=== Goal of the exercise ===
Pictures appear among the records below and must be omitted. Repeat exactly the lines from the line with "enero 2026 (469, 942)" to the line with "Hines Family (74, 2044)", both included.

=== Data for review ===
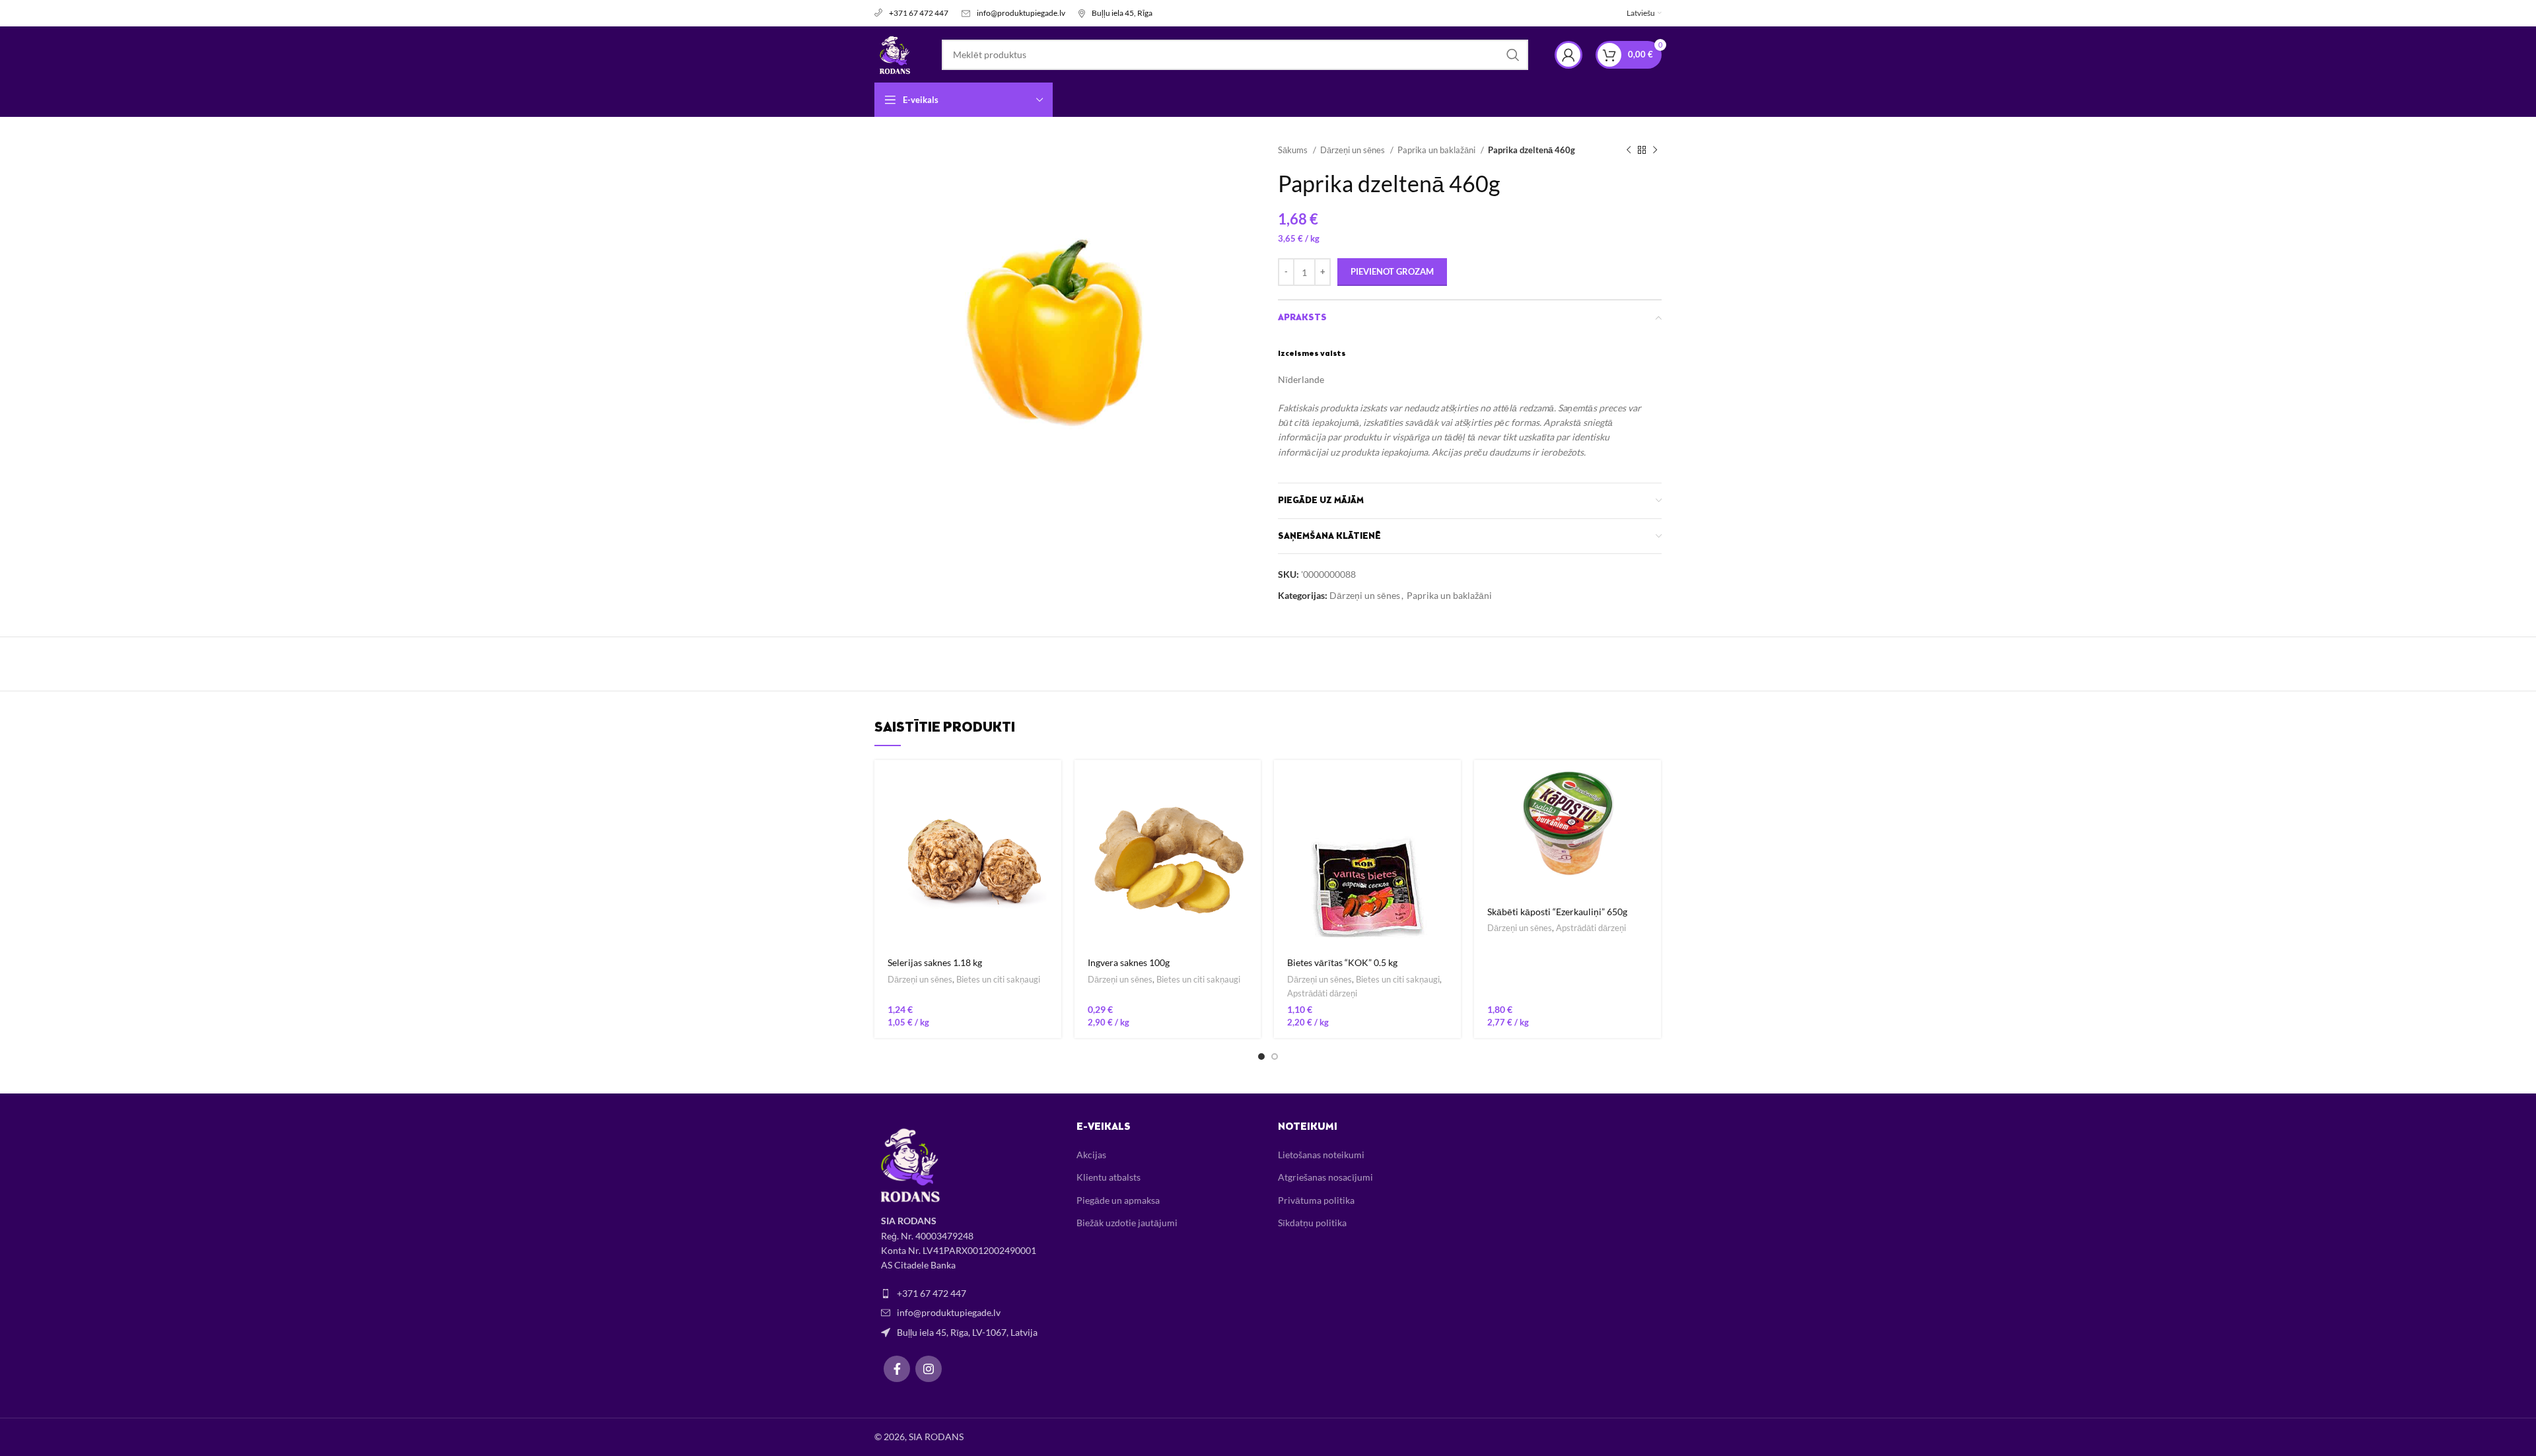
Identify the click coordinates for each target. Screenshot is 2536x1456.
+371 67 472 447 (918, 13)
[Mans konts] (1568, 55)
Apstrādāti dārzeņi (1322, 993)
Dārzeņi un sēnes (1353, 150)
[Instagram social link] (928, 1369)
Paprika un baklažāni (1437, 150)
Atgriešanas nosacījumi (1325, 1177)
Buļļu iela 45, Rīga (1122, 13)
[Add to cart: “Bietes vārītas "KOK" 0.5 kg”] (1450, 781)
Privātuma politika (1316, 1200)
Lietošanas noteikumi (1321, 1154)
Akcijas (1091, 1154)
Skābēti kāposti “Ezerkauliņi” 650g (1557, 911)
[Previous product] (1628, 150)
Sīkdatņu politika (1312, 1222)
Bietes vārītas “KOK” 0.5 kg (1342, 962)
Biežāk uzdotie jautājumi (1127, 1222)
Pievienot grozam (1392, 271)
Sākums (1294, 150)
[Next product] (1655, 150)
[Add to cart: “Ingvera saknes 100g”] (1250, 781)
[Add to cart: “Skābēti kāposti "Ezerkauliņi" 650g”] (1651, 781)
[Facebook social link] (897, 1369)
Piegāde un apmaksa (1118, 1200)
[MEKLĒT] (1513, 55)
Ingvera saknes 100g (1129, 962)
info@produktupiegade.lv (1021, 13)
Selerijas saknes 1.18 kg (935, 962)
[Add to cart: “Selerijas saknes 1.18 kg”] (1051, 781)
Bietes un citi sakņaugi (998, 979)
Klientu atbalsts (1108, 1177)
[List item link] (965, 1293)
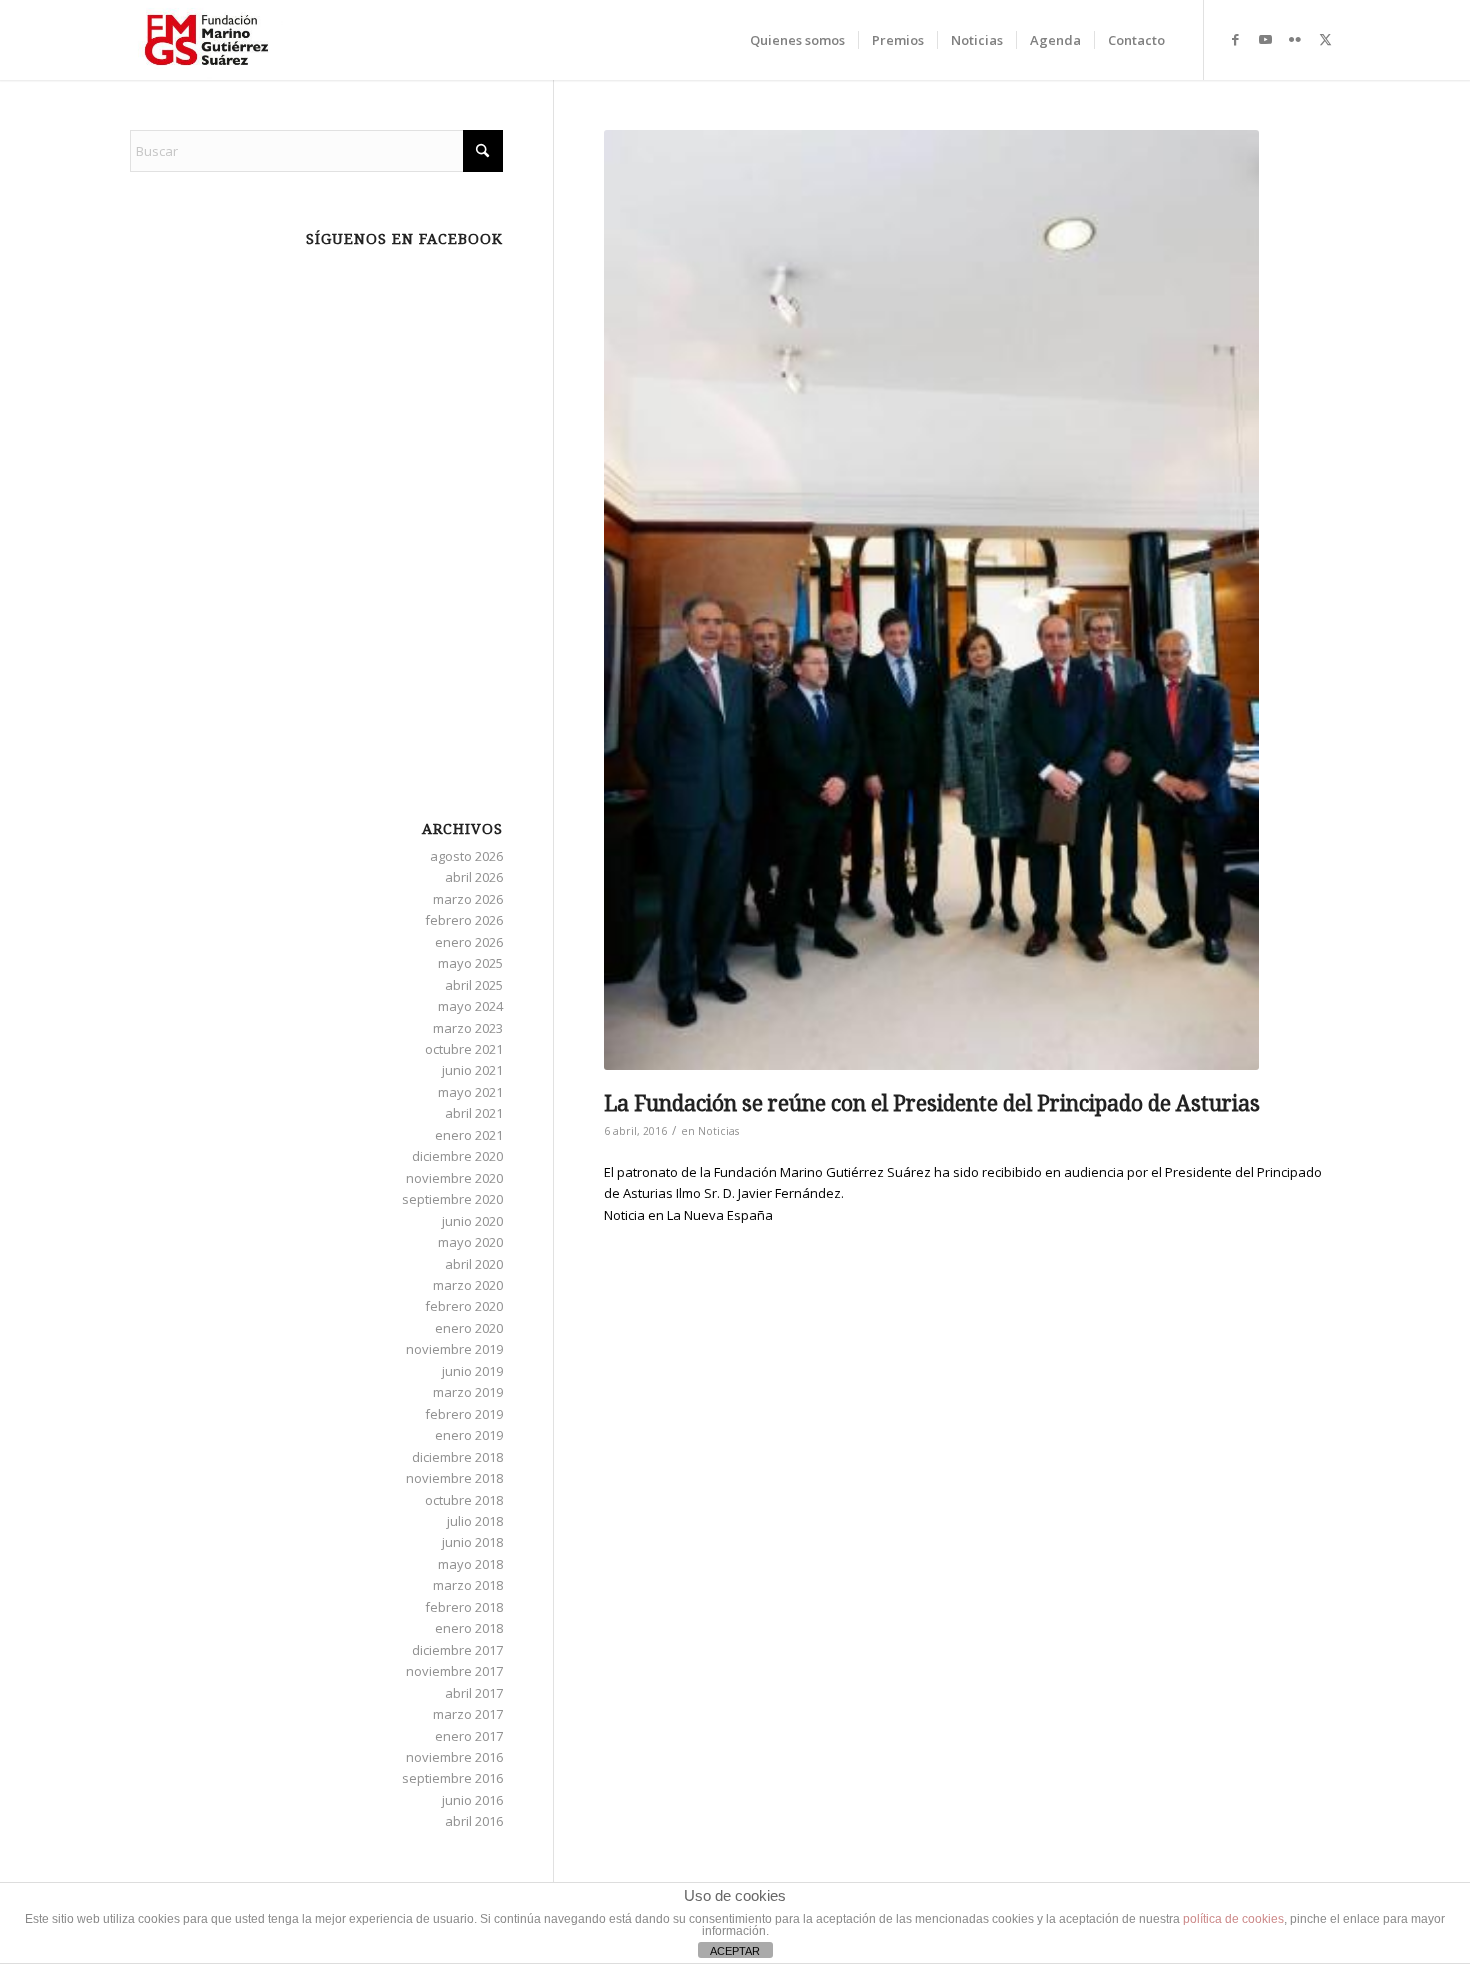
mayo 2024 (470, 1006)
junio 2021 (472, 1070)
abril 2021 (474, 1113)
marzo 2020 (468, 1285)
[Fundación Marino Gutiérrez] (206, 40)
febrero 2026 (464, 920)
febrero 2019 (464, 1414)
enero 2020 (469, 1328)
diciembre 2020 (457, 1156)
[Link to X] (1325, 39)
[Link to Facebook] (1235, 39)
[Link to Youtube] (1265, 39)
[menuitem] (797, 40)
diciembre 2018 (457, 1457)
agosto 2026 (466, 856)
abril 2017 (474, 1693)
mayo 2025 (470, 963)
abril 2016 (474, 1821)
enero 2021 (469, 1135)
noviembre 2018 (454, 1478)
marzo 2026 (468, 899)
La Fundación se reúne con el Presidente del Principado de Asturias (932, 1103)
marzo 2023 (468, 1028)
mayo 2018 (470, 1564)
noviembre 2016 (454, 1757)
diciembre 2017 (457, 1650)
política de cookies (1233, 1919)
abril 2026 (474, 877)
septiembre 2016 (452, 1778)
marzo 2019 (468, 1392)
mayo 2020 (470, 1242)
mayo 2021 (470, 1092)
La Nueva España (720, 1215)
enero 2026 (469, 942)
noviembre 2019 (454, 1349)
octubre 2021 (464, 1049)
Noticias (718, 1131)
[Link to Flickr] (1295, 39)
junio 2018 (472, 1542)
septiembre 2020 (452, 1199)
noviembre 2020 (454, 1178)
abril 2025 (474, 985)
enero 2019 (469, 1435)
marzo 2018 (468, 1585)
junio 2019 (472, 1371)
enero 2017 (469, 1736)
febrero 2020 (464, 1306)
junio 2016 (472, 1800)
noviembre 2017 (454, 1671)
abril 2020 (474, 1264)
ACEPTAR (735, 1951)
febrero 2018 (464, 1607)
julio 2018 (475, 1521)
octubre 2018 (464, 1500)
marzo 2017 (468, 1714)
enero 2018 (469, 1628)
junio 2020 (472, 1221)
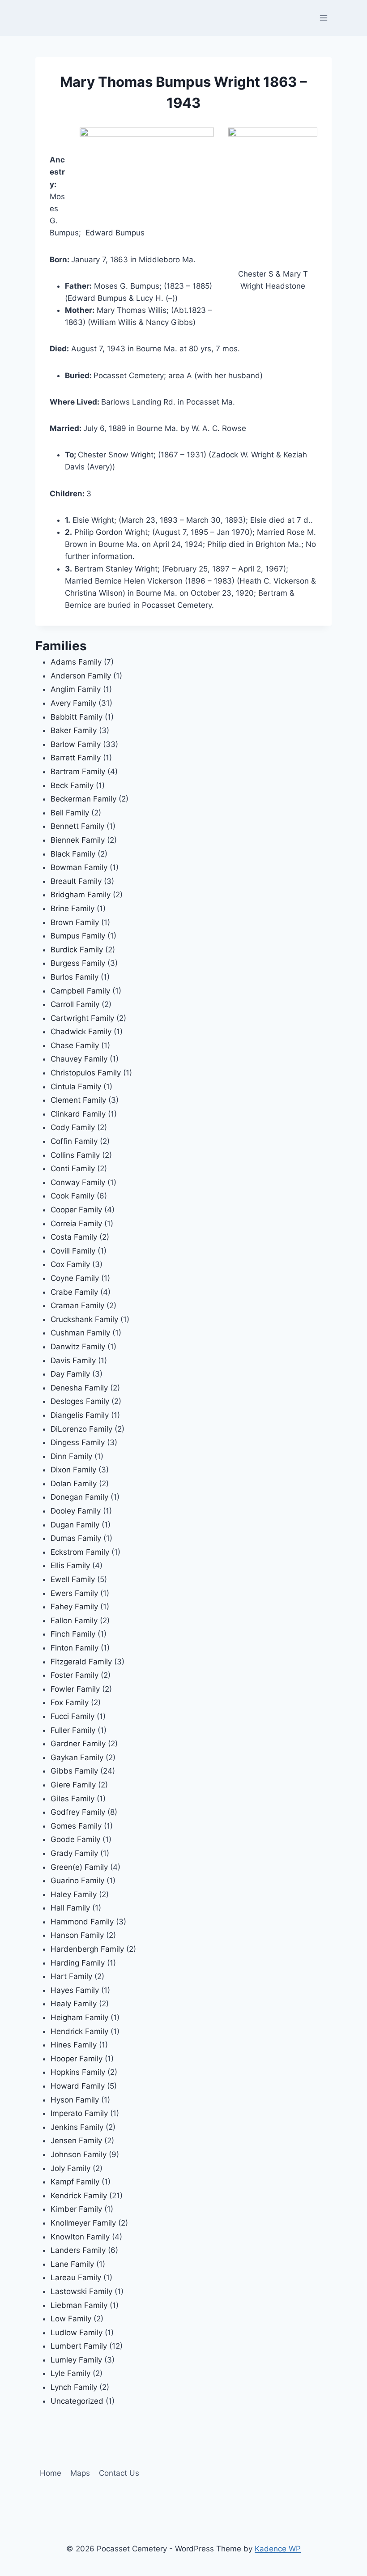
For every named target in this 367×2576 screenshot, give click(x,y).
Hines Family (74, 2044)
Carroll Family (75, 1004)
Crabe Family (74, 1292)
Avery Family (73, 703)
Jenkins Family (77, 2127)
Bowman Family (79, 867)
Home (50, 2473)
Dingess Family (78, 1442)
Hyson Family (75, 2099)
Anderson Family (81, 675)
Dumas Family (76, 1538)
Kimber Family (76, 2209)
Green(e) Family (79, 1867)
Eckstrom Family (80, 1552)
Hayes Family (75, 1990)
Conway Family (78, 1182)
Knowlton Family (80, 2236)
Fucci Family (72, 1716)
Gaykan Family (77, 1757)
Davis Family (73, 1360)
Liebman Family (79, 2305)
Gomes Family (76, 1825)
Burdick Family (77, 949)
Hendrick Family (79, 2031)
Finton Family (74, 1647)
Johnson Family (79, 2154)
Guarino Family (77, 1880)
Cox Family (70, 1264)
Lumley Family (76, 2359)
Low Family (71, 2318)
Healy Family (74, 2003)
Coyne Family (75, 1278)
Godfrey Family (78, 1812)
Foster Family (74, 1675)
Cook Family (72, 1195)
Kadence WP (278, 2548)
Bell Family (70, 812)
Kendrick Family (79, 2195)
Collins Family (75, 1155)
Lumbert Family (79, 2345)
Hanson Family (77, 1935)
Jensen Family (76, 2140)
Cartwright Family (82, 1018)
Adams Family (76, 661)
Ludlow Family (76, 2332)
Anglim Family (76, 689)
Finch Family (73, 1633)
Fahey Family (74, 1606)
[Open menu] (324, 18)
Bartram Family (78, 771)
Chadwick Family (81, 1031)
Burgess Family (78, 963)
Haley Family (74, 1894)
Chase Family (75, 1045)
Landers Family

=== Result of the task ===
enero 2026 (469, 942)
noviembre 2019 (454, 1349)
octubre 2021 (464, 1049)
Noticias (718, 1131)
[Link to Flickr] (1295, 39)
junio 2018 (472, 1542)
septiembre 2020 (452, 1199)
noviembre 2020 (454, 1178)
abril 2025 (474, 985)
enero 2019 (469, 1435)
marzo 2018 (468, 1585)
junio 2019 (472, 1371)
enero 2017 (469, 1736)
febrero 2020 (464, 1306)
junio 2016 (472, 1800)
noviembre 2017 (454, 1671)
abril 2020 (474, 1264)
ACEPTAR (735, 1951)
febrero 2018 (464, 1607)
julio 2018 (475, 1521)
octubre 2018 (464, 1500)
marzo 2017 (468, 1714)
enero 2018 (469, 1628)
junio 2020 (472, 1221)
For every named target in this 367×2576 screenshot, give click(x,y).
Hines Family (74, 2044)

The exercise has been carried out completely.